::: EXTRACTED DATA
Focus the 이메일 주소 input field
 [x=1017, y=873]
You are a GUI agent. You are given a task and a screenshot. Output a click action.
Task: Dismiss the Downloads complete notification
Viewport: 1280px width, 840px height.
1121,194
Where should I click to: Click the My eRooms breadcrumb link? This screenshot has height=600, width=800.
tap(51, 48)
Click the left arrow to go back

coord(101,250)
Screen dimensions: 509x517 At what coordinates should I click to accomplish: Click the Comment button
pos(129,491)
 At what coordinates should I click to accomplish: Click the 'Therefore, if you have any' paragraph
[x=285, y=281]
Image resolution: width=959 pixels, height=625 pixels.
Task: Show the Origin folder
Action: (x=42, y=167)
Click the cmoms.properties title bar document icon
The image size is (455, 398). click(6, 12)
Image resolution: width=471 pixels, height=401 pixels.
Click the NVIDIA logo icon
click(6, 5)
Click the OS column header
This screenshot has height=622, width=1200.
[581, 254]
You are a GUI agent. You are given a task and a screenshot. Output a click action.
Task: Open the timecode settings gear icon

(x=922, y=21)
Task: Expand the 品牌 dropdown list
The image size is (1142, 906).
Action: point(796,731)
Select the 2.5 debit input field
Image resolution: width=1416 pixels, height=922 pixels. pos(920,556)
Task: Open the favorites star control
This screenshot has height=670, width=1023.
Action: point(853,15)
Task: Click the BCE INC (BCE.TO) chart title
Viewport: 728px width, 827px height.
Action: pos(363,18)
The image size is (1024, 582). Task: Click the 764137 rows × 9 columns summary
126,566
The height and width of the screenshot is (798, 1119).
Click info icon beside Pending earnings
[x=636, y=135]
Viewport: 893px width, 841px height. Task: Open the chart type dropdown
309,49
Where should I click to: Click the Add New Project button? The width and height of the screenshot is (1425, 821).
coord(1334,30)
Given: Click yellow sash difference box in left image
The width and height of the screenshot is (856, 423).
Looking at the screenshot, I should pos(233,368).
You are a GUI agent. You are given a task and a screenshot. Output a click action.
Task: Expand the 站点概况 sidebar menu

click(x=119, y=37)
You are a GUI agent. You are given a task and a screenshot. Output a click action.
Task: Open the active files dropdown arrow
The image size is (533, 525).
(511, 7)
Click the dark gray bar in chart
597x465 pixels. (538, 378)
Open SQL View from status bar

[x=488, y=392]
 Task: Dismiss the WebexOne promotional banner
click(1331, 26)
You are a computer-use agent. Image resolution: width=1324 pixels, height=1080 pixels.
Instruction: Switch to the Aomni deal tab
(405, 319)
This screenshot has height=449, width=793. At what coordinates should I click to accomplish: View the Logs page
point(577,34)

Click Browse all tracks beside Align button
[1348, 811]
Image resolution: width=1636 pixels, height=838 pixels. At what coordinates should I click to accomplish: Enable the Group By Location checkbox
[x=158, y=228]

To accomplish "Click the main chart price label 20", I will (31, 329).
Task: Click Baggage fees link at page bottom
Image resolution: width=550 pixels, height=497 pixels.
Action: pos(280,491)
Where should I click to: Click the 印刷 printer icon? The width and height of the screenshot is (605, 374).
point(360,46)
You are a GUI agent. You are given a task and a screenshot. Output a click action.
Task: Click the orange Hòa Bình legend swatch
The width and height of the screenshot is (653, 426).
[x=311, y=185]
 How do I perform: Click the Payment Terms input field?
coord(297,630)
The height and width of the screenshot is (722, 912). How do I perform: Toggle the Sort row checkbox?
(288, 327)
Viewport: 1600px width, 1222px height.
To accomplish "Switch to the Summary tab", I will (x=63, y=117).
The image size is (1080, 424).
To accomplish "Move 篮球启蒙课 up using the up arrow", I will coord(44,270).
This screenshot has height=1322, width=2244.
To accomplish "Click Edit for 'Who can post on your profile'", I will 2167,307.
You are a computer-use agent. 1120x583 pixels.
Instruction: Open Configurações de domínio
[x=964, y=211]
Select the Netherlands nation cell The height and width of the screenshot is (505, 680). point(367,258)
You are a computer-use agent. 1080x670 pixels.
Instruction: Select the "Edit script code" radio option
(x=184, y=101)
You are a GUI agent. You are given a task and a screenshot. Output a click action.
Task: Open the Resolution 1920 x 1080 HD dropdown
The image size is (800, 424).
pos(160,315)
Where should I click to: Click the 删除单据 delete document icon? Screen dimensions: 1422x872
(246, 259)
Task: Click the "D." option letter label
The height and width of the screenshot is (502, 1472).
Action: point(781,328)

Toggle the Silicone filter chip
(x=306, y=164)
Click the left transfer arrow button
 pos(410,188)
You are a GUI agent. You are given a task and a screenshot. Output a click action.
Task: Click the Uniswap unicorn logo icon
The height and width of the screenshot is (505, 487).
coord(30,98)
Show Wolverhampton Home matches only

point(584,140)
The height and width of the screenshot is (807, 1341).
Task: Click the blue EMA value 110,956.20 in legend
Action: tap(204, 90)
::::::
• WORK ORDER
Please type the entries above out again exactly.

• THE COMPLETED TASK
Focus the 이메일 주소 input field
 [x=1017, y=873]
You are a GUI agent. You are given a task and a screenshot. Output a click action.
Task: Dismiss the Downloads complete notification
Viewport: 1280px width, 840px height.
1121,194
Where should I click to: Click the My eRooms breadcrumb link? This screenshot has height=600, width=800.
tap(51, 48)
Click the left arrow to go back

coord(101,250)
Screen dimensions: 509x517 At what coordinates should I click to accomplish: Click the Comment button
pos(129,491)
 At what coordinates should I click to accomplish: Click the 'Therefore, if you have any' paragraph
[x=285, y=281]
Image resolution: width=959 pixels, height=625 pixels.
Task: Show the Origin folder
Action: (x=42, y=167)
Click the cmoms.properties title bar document icon
The image size is (455, 398). click(6, 12)
Image resolution: width=471 pixels, height=401 pixels.
Click the NVIDIA logo icon
click(6, 5)
Click the OS column header
This screenshot has height=622, width=1200.
[581, 254]
You are a GUI agent. You are given a task and a screenshot. Output a click action.
Task: Open the timecode settings gear icon

(x=922, y=21)
Task: Expand the 品牌 dropdown list
The image size is (1142, 906).
Action: point(796,731)
Select the 2.5 debit input field
Image resolution: width=1416 pixels, height=922 pixels. pos(920,556)
Task: Open the favorites star control
This screenshot has height=670, width=1023.
Action: point(853,15)
Task: Click the BCE INC (BCE.TO) chart title
Viewport: 728px width, 827px height.
Action: pos(363,18)
The image size is (1024, 582). Task: Click the 764137 rows × 9 columns summary
126,566
The height and width of the screenshot is (798, 1119).
Click info icon beside Pending earnings
[x=636, y=135]
Viewport: 893px width, 841px height. Task: Open the chart type dropdown
309,49
Where should I click to: Click the Add New Project button? The width and height of the screenshot is (1425, 821).
coord(1334,30)
Given: Click yellow sash difference box in left image
The width and height of the screenshot is (856, 423).
Looking at the screenshot, I should pos(233,368).
You are a GUI agent. You are given a task and a screenshot. Output a click action.
Task: Expand the 站点概况 sidebar menu

click(x=119, y=37)
You are a GUI agent. You are given a task and a screenshot. Output a click action.
Task: Open the active files dropdown arrow
The image size is (533, 525).
(511, 7)
Click the dark gray bar in chart
597x465 pixels. (538, 378)
Open SQL View from status bar

[x=488, y=392]
 Task: Dismiss the WebexOne promotional banner
click(1331, 26)
You are a computer-use agent. Image resolution: width=1324 pixels, height=1080 pixels.
Instruction: Switch to the Aomni deal tab
(405, 319)
This screenshot has height=449, width=793. At what coordinates should I click to accomplish: View the Logs page
point(577,34)

Click Browse all tracks beside Align button
[1348, 811]
Image resolution: width=1636 pixels, height=838 pixels. At what coordinates should I click to accomplish: Enable the Group By Location checkbox
[x=158, y=228]

To accomplish "Click the main chart price label 20", I will (31, 329).
Task: Click Baggage fees link at page bottom
Image resolution: width=550 pixels, height=497 pixels.
Action: pos(280,491)
Where should I click to: Click the 印刷 printer icon? The width and height of the screenshot is (605, 374).
point(360,46)
You are a GUI agent. You are given a task and a screenshot. Output a click action.
Task: Click the orange Hòa Bình legend swatch
The width and height of the screenshot is (653, 426).
[x=311, y=185]
 How do I perform: Click the Payment Terms input field?
coord(297,630)
The height and width of the screenshot is (722, 912). How do I perform: Toggle the Sort row checkbox?
(288, 327)
Viewport: 1600px width, 1222px height.
To accomplish "Switch to the Summary tab", I will (x=63, y=117).
The image size is (1080, 424).
To accomplish "Move 篮球启蒙课 up using the up arrow", I will coord(44,270).
This screenshot has height=1322, width=2244.
To accomplish "Click Edit for 'Who can post on your profile'", I will 2167,307.
You are a computer-use agent. 1120x583 pixels.
Instruction: Open Configurações de domínio
[x=964, y=211]
Select the Netherlands nation cell The height and width of the screenshot is (505, 680). point(367,258)
You are a computer-use agent. 1080x670 pixels.
Instruction: Select the "Edit script code" radio option
(x=184, y=101)
You are a GUI agent. You are given a task and a screenshot. Output a click action.
Task: Open the Resolution 1920 x 1080 HD dropdown
The image size is (800, 424).
pos(160,315)
Where should I click to: Click the 删除单据 delete document icon? Screen dimensions: 1422x872
(246, 259)
Task: Click the "D." option letter label
The height and width of the screenshot is (502, 1472).
Action: point(781,328)

Toggle the Silicone filter chip
(x=306, y=164)
Click the left transfer arrow button
 pos(410,188)
You are a GUI agent. You are given a task and a screenshot. Output a click action.
Task: Click the Uniswap unicorn logo icon
The height and width of the screenshot is (505, 487).
coord(30,98)
Show Wolverhampton Home matches only

point(584,140)
The height and width of the screenshot is (807, 1341).
Task: Click the blue EMA value 110,956.20 in legend
Action: tap(204, 90)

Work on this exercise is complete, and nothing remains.